*** Opening Excerpt provided ***

George was there for the same occasion, and was due to take the bride back to meet her groom in London as soon as the celebrations were over. The betrothal, a small affair involving just members of the royal family and English ambassadors, had taken place in the Louvre on 28 April 1625 (8 May in France, which used Europe’s New Style calendar), a month and a day after James’s death.
The wedding itself had been on 1 May (11 May), with Charles de Lorraine, the Protestant Duc de Chevreuse and a distant cousin of Charles, acting as the king’s proxy. The princess had dressed in a lavish gown of gold and silver thread decorated with diamonds and fleurs-de-lis, the fabric making the train so heavy i
t took three women to carry it. In the late afternoon, Henrietta Maria had been led from the archbishop’s palace along an arcade raised on pillars and swathed in satin to the great west door of Notre Dame, where Chevreuse, in a black velvet suit with slashed sleeves, was waiting for her on a specially erected stage. The ceremony was conducted in the open, with Cardinal de la Rochefoucauld presiding, intoning a liturgy acceptable to both sides. Onlookers, including the English ambassadors, could admire a demonstration of ecumenical toleration, a Catholic princess, god-daughter of the pope, exchanging vows with the representative of one of Europe’s most powerful Protestant figures. But as soon as the ceremony was over, Henrietta Maria and her entourage disappeared through the doors into the church for a private mass, leaving the proxy groom and English ambassadors to stand outside.
As celebrations to mark the wedding had begun in Paris, London was in mourning for the death of King James.
The late king had lain in state in Denmark House for a month, his body ‘seared and wrapped in lead’ inside a sumptuous coffin filled with ‘odours and spices’ to cover the smell of putrefaction, and decorated with purple velvet, ‘the handles, nails, and all other iron-work about it being richly hatched with gold’. A life-size effigy dressed in state robes had been placed on top of the coffin, the painted, wooden head bearing James’s crown laid on a purple velvet cushion. Despite Protestant disapproval of idol worship, the effigy became a holy relic for the thousands of members of the public who poured into the chamber of sorrows to pay their respects.
George, meanwhile, had suffered another collapse in his mental as well as physical health, suffering from an ‘impostume’ or purulent cyst that ‘broke in his head’ and made him ‘somewhat crazy’. He became so weak, he had to be carried around the streets in a chair. Whether it was grief or remorse, it was intense. The royal secretary Conway saw him become ‘sorrow itself’: if ‘grief and sickness not shorten his days as friends fear it will’, it seemed possible he might commit suicide. Charles tried to console the duke, promising to be an even more gracious master than his father. At one point, he even showed a hint of impatience, suggesting that if George were to show any more anguish, it would be to suggest ‘want of confidence’ in the new king.

*** Closing Excerpt provided ***

**Requirement A:**
According to the excerpt, who stood in as the king's proxy at the wedding?
**Requirement B:**
Return the passage of the excerpt from "George, meanwhile, had" up to and including "the new king.".
Answer using only the excerpt.

*** Opening Data provided ***

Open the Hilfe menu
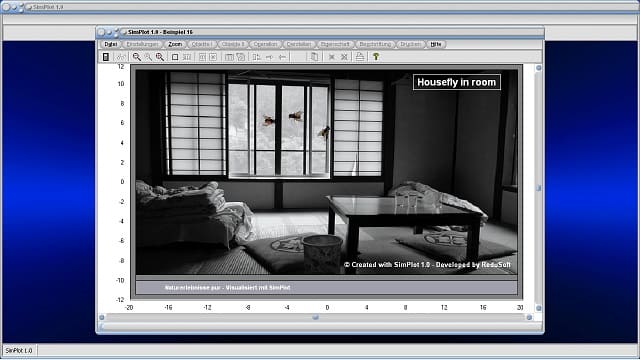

*** Closing Data provided ***

**Answer A:**
Charles de Lorraine, the Protestant Duc de Chevreuse, acted as the king's proxy.

**Answer B:**
George, meanwhile, had suffered another collapse in his mental as well as physical health, suffering from an ‘impostume’ or purulent cyst that ‘broke in his head’ and made him ‘somewhat crazy’. He became so weak, he had to be carried around the streets in a chair. Whether it was grief or remorse, it was intense. The royal secretary Conway saw him become ‘sorrow itself’: if ‘grief and sickness not shorten his days as friends fear it will’, it seemed possible he might commit suicide. Charles tried to console the duke, promising to be an even more gracious master than his father. At one point, he even showed a hint of impatience, suggesting that if George were to show any more anguish, it would be to suggest ‘want of confidence’ in the new king.